Wednesday, October 29, 2014

Troops meet crazy Madge

Yes here is another “crazy” story for the Halloween season. This one like some of the others that I’ve shared they month came from GenealgoyBank.com and has a twist of sorts. Appearing in the Dallas Morning News out of Dallas, TX on June of 1901 it tells the story of a mans experience while he was on picket duty.  

A CRAZY GHOST.
It was a cold, stormy night in the spring of ’63. The elements seemed to be jealous of the storming our troops had done that day and were taking their spite out on us. The thunder was incessant and a frequent intervals came great blinding sheets of lighting, making everything as light as day. God’s aim is better than a Yankee’s, and I feared he might see fit to aim one of those bolts at me. So I felt a deal more nervous out alone on picket duty, with the lighting playing hide and seek with me thank I had felt surrounded by my company with the enemy’s lead pouring down on us like water.

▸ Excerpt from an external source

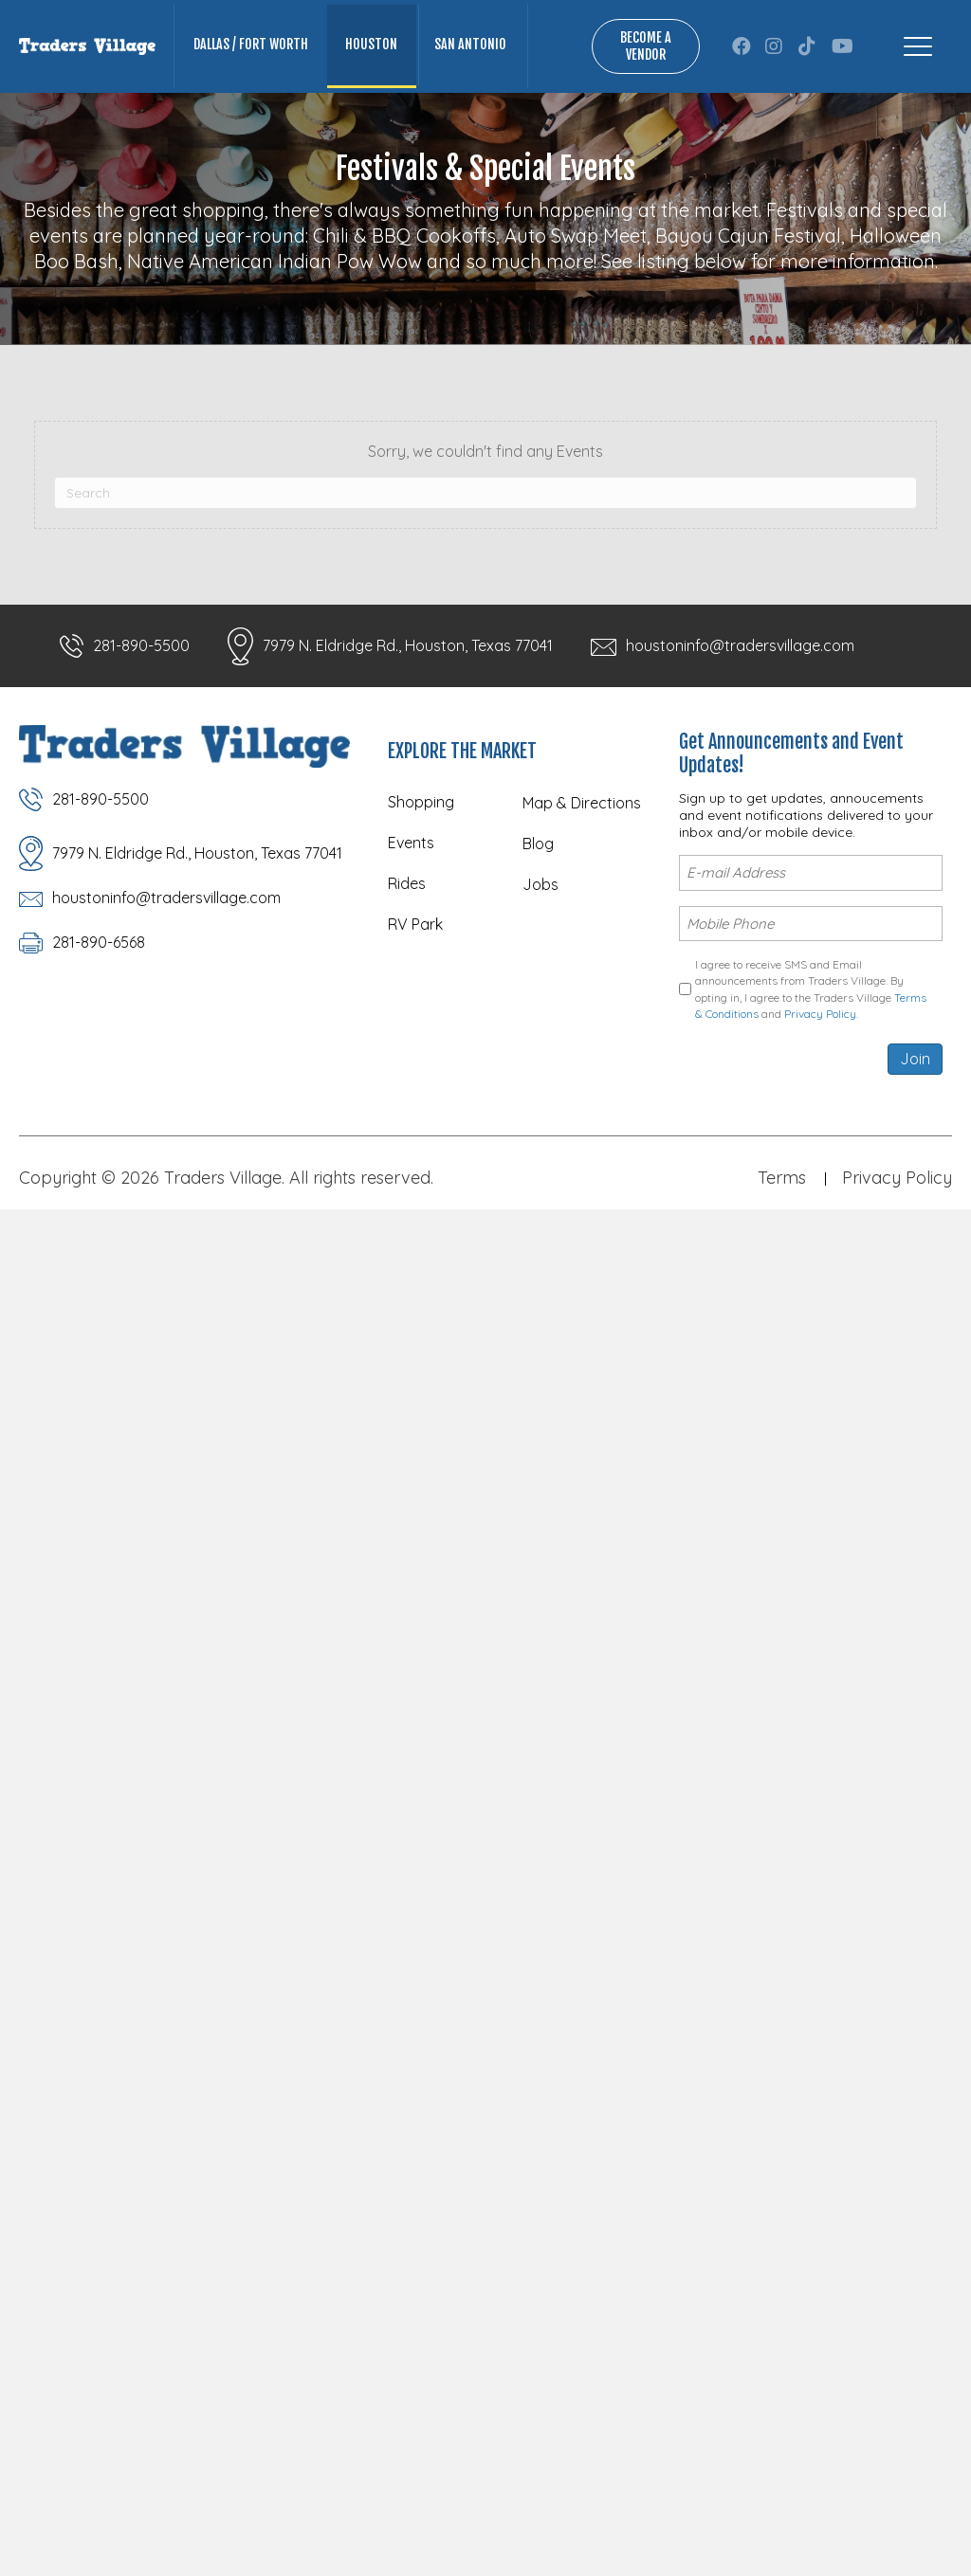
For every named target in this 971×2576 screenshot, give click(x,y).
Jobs (540, 884)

In order to keep warm kept walking back and forth before my post, although the slush made walking very tiresome. Every few minutes brought my steps by an old house, long since deserted by man, but not by nature.  She had covered it with luxuriant vines, as if to hide the signs of decay. The roof was completely gone, probably carried away by a storm similar to this one. The tall pines looked into the rooms below with evident curiosity. What they saw God alone knew, for men scarcely ever ventured near there. Many tales of ghost and spirits, and midnight cries whispered about it, and it was given a wide berth. I was sorry it was at my post of duty.

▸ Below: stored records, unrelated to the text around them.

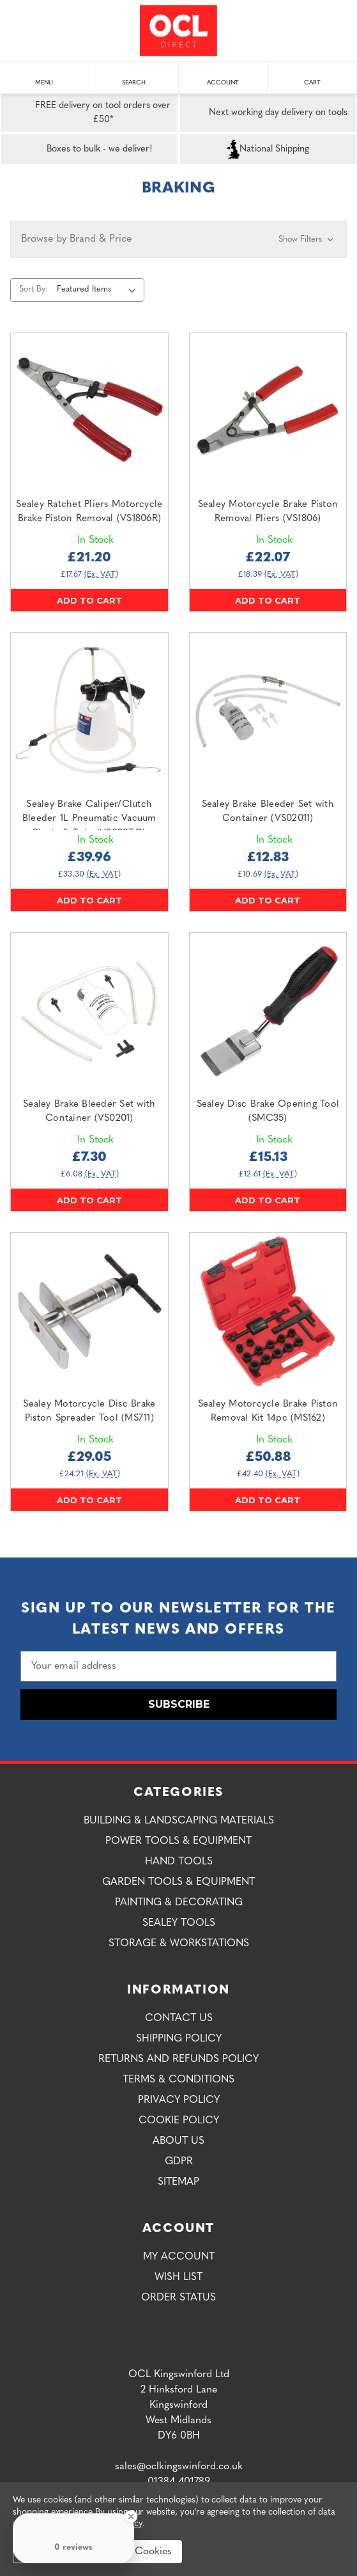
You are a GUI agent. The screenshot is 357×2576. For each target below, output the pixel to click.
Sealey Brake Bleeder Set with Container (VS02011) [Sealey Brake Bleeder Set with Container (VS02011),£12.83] (268, 812)
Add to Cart (89, 600)
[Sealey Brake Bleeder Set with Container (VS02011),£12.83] (268, 711)
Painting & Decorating (179, 1903)
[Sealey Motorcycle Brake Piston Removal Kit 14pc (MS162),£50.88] (268, 1311)
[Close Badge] (131, 2516)
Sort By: (33, 289)
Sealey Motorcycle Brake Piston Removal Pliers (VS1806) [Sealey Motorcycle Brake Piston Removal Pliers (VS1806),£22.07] (268, 512)
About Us (178, 2141)
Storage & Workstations (179, 1944)
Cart (312, 76)
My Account (179, 2257)
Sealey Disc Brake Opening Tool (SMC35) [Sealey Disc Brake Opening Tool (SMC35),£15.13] (268, 1112)
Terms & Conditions (178, 2080)
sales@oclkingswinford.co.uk (179, 2467)
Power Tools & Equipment (178, 1841)
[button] (178, 239)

In the army one hears many stories of “haunts” and midnight wanderings of white-robed spirits and the strongest-minded of us can nor hear these tales without a shudder. We boys were prone to believe such things then – most of us coming from a black mammy’s care, whose entire stock of narrations were of disembodied spirits.
I must confess I felt “shaky” and lonely and wished I was in camp. It was about twelve when a most blinding flash of lighting revealed the old house vividly and played around me as an affectionate dog plays around the one he loves. I stood quite still, somewhat stunned, I guess, when suddenly I heard a shrill feminine voice; cry out “I see you!” of course she saw me - anybody could see me - but where was the owner of the voice? It sounded so natural I thought at first it must be a human. I called out when my speech had been given back, but there came no answer. I tried to persuade myself it was my imagination. That I was tired and excited – but when the next flash revealed me standing in the same spot and the voice called out, “I see you,” I knew it was just a pure ghost and nothing else. That ghost saw me run. I went to the camp as fast as I could, told a few of the boys of the ghost at my post; and well armed they returned with me to investigate. “I see you all,” it cried as we neared the house, and the boys suddenly withdrew from its angle of vision. Every time the lighting came it called, “I see you all.” At last we got ashamed and mustered up courage enough to enter the house, and on the stairway sat a little golden-haired woman – too little to harm a fly. She turned to flee, but I pinioned her in my arms and had her carried to the guardhouse for the night.
The next morning her father, a refined gentleman called for her. “She isn’t just right, sir,” he said with a choking voice as he place her in his carriage. I’m only daddy’s blue – eyed Madge,” she said. “And as crazy as a loon,” I observed as I walked away followed by the cries of the boys asking for my experience with ghosts.